__WHAT YOU NEED TO DO__. The response must consist of the lines below from the one with "Viewport: 868px width, 342px height." through the one with "You are a computer-use agent. Image resolution: width=504", exactly as they appear and with both ends kept.

(Dataset entries)
:::

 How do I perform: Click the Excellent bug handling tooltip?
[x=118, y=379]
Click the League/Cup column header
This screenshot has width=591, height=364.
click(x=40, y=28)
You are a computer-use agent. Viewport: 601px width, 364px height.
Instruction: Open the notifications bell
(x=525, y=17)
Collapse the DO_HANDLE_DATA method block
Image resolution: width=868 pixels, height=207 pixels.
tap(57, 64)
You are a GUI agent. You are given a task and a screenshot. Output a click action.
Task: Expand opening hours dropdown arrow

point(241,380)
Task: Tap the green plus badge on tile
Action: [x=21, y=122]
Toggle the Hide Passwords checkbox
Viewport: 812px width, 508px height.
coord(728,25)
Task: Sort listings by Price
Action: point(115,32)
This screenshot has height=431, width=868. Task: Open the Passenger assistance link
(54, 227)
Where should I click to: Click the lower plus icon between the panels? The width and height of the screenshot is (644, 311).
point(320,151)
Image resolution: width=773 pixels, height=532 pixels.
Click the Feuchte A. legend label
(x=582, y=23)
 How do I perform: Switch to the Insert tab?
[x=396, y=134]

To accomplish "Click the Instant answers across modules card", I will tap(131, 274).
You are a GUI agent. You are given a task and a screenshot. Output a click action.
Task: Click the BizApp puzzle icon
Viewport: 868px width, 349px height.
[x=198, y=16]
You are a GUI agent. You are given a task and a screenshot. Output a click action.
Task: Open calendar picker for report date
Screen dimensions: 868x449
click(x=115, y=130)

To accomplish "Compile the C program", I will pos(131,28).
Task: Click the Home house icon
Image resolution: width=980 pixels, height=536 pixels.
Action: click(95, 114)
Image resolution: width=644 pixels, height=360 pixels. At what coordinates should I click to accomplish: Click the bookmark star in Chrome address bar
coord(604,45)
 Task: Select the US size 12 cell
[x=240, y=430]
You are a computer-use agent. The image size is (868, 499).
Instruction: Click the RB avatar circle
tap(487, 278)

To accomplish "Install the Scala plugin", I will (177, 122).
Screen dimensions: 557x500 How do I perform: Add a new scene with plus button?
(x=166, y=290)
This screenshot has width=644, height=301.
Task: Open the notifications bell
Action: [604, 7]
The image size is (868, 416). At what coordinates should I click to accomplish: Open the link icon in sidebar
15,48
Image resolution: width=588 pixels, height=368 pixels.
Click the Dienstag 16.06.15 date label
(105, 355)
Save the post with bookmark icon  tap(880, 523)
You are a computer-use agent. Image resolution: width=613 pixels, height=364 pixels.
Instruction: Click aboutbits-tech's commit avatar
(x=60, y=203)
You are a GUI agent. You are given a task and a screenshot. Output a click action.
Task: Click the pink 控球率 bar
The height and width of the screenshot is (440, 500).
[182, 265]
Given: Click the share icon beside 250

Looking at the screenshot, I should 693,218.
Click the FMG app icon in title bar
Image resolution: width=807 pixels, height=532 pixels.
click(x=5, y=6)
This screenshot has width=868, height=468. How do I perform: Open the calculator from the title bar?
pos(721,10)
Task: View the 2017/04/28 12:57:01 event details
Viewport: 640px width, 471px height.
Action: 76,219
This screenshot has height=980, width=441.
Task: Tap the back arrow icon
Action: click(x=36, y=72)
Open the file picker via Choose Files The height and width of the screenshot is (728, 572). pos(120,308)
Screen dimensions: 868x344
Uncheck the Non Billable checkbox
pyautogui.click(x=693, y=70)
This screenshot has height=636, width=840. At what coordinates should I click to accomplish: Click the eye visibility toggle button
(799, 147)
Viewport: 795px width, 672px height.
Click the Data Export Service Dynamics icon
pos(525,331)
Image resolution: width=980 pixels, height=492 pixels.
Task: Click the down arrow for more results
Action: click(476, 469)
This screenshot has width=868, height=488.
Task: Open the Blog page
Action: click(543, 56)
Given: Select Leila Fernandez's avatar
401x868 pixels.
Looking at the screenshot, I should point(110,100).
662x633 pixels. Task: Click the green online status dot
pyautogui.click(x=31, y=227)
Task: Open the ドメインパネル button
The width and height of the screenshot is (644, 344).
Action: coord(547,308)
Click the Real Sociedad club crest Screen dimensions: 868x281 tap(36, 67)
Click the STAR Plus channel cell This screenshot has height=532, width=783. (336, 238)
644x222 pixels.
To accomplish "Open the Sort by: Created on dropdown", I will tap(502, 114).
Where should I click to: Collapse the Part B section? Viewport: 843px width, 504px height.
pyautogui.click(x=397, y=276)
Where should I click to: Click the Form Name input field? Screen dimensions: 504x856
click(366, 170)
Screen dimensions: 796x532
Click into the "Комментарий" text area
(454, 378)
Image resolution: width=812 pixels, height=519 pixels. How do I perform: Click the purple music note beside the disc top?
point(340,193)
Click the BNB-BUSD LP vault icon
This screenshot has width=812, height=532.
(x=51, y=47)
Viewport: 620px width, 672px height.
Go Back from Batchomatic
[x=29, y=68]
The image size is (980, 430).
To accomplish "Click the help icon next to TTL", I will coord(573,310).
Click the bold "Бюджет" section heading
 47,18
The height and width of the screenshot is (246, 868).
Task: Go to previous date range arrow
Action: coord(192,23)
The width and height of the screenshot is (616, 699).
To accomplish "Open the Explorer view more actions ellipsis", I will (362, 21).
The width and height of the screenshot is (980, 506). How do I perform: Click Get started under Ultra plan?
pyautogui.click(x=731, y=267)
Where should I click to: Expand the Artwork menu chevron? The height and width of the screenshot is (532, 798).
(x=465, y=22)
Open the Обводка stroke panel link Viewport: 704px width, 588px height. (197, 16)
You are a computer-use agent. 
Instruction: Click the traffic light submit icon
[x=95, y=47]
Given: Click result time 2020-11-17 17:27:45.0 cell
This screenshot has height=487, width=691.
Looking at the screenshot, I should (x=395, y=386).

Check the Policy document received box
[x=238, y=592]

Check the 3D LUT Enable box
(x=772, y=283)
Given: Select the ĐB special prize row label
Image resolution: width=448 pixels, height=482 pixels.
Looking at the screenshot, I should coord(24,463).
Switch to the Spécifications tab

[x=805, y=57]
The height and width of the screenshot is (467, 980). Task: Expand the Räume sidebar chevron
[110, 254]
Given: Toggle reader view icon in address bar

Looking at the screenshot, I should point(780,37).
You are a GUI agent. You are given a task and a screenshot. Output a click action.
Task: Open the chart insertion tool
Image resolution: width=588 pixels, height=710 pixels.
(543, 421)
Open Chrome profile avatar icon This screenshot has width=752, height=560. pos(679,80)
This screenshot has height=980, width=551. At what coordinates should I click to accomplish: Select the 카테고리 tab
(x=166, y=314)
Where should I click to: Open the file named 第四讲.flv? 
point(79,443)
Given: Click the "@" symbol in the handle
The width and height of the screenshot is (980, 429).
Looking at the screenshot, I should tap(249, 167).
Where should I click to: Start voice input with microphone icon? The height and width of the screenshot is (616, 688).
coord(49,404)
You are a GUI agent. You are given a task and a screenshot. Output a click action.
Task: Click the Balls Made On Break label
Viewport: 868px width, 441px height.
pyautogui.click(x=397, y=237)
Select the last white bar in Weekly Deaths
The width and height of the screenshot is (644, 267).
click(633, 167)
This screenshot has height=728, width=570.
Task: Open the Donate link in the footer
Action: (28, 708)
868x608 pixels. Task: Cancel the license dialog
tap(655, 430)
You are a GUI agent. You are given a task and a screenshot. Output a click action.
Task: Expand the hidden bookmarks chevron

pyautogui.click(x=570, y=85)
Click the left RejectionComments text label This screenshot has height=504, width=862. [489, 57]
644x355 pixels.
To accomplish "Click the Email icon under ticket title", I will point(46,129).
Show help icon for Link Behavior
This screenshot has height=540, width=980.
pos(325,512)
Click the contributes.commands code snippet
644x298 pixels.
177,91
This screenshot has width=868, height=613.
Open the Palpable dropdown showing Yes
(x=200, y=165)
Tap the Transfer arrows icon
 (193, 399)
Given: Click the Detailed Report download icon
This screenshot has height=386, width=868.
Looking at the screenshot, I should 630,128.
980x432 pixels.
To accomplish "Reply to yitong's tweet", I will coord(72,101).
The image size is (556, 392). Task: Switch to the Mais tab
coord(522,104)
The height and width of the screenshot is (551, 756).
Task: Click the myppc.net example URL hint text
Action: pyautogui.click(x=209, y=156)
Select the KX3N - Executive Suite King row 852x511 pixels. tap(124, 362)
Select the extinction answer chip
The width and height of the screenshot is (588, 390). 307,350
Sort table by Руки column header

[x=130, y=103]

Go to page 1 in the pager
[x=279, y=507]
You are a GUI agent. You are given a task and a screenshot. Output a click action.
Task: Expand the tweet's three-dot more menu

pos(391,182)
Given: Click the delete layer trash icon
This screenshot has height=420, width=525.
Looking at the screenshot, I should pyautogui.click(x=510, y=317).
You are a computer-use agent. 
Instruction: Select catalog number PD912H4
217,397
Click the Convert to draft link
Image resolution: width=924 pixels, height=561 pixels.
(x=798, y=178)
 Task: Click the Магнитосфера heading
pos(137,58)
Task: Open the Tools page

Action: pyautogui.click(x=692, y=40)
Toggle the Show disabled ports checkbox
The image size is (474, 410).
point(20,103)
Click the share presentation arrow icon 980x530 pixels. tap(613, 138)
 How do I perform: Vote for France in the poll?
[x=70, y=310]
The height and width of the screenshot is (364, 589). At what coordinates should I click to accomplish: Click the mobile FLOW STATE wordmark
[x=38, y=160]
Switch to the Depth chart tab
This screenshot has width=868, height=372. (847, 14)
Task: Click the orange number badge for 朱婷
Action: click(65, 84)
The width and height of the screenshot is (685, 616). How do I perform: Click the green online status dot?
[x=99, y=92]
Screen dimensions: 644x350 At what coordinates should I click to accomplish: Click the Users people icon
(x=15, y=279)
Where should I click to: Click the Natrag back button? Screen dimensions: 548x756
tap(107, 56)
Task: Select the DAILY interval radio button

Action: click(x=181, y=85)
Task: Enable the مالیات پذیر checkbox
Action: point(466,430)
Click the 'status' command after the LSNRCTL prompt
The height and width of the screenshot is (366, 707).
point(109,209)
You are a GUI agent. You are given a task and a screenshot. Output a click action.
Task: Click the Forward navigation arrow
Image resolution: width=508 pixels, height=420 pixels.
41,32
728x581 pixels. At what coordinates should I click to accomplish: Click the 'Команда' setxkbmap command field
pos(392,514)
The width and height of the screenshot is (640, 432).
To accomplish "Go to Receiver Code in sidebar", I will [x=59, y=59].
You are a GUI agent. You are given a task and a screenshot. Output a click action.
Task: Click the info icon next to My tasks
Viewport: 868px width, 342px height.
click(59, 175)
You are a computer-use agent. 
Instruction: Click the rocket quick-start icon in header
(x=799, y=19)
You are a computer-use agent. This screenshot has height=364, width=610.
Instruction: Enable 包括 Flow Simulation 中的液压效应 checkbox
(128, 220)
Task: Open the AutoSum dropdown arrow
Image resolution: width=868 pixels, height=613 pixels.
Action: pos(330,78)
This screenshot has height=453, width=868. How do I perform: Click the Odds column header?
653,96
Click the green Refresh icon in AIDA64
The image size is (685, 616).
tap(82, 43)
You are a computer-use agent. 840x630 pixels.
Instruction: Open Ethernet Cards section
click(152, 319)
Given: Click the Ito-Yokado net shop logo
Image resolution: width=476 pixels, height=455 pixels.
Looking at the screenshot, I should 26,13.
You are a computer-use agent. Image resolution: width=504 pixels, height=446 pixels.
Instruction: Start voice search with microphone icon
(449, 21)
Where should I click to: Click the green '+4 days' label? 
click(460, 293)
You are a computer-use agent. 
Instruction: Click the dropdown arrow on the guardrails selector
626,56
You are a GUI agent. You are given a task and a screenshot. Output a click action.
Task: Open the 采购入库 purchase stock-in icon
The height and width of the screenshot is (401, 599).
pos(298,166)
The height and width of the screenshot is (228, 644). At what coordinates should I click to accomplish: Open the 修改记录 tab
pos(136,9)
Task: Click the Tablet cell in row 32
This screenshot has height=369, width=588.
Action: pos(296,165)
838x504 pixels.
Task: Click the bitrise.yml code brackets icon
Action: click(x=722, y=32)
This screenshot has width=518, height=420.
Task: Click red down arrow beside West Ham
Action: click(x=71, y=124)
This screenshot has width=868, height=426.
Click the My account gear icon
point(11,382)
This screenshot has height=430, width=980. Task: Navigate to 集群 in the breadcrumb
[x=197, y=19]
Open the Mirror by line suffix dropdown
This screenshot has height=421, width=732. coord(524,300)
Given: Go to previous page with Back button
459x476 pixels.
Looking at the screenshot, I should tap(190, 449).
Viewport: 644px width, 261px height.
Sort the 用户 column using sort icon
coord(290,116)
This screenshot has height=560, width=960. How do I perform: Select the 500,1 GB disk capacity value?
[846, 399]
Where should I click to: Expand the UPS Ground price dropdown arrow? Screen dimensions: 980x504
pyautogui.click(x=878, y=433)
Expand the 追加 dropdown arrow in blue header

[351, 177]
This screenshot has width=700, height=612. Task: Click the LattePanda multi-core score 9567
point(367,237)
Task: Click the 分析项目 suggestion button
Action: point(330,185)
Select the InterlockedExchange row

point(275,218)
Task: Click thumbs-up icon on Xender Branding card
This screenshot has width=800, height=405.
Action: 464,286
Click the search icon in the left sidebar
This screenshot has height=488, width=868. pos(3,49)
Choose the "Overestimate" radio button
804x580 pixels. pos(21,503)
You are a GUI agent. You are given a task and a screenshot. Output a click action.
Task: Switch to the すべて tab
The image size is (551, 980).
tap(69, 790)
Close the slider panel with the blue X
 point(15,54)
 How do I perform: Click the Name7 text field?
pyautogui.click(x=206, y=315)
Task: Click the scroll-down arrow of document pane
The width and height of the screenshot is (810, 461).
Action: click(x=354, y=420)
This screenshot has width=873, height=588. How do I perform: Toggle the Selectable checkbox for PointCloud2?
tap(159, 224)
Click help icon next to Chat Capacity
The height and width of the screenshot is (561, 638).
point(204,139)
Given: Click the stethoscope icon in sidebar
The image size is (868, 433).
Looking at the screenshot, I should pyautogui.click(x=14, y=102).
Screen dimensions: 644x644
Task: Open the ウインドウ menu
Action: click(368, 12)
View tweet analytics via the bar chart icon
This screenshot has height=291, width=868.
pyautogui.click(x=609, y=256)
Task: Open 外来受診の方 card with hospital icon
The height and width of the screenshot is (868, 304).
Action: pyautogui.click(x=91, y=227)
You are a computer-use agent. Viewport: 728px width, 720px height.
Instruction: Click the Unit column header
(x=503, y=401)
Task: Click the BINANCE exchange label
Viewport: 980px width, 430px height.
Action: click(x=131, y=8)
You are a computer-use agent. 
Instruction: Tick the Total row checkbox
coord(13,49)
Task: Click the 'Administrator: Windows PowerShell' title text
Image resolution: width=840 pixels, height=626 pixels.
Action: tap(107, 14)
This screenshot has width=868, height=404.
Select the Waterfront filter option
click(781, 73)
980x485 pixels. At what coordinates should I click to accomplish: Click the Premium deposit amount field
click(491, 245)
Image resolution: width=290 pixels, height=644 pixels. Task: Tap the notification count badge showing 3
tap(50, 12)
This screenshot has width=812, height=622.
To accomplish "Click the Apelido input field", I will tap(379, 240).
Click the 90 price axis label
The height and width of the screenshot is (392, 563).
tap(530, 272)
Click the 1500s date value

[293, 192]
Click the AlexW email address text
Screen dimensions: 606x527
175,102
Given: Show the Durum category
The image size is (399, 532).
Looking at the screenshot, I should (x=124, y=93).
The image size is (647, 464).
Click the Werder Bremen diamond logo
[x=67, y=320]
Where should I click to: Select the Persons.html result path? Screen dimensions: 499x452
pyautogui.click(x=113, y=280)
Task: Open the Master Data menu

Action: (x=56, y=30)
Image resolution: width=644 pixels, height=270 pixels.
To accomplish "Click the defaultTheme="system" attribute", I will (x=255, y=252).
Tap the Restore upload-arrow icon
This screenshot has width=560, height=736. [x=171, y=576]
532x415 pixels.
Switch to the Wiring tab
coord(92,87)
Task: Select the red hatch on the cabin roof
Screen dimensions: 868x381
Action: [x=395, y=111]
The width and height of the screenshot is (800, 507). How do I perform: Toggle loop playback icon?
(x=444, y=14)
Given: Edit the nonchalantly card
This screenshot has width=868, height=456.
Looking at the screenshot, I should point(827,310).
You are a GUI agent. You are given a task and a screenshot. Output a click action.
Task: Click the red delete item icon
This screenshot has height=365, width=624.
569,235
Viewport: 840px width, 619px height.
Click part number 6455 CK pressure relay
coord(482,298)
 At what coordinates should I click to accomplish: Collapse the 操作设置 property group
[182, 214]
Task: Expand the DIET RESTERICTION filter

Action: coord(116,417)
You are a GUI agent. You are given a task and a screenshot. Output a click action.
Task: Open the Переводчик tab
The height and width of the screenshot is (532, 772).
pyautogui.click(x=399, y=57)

:::

__RESULT OF THIS EXERCISE__.
Viewport: 868px width, 342px height.
click(59, 175)
You are a computer-use agent. 
Instruction: Click the rocket quick-start icon in header
(x=799, y=19)
You are a computer-use agent. This screenshot has height=364, width=610.
Instruction: Enable 包括 Flow Simulation 中的液压效应 checkbox
(128, 220)
Task: Open the AutoSum dropdown arrow
Image resolution: width=868 pixels, height=613 pixels.
Action: pos(330,78)
This screenshot has height=453, width=868. How do I perform: Click the Odds column header?
653,96
Click the green Refresh icon in AIDA64
The image size is (685, 616).
tap(82, 43)
You are a computer-use agent. 840x630 pixels.
Instruction: Open Ethernet Cards section
click(152, 319)
Given: Click the Ito-Yokado net shop logo
Image resolution: width=476 pixels, height=455 pixels.
Looking at the screenshot, I should 26,13.
You are a computer-use agent. Image resolution: width=504 pixels, height=446 pixels.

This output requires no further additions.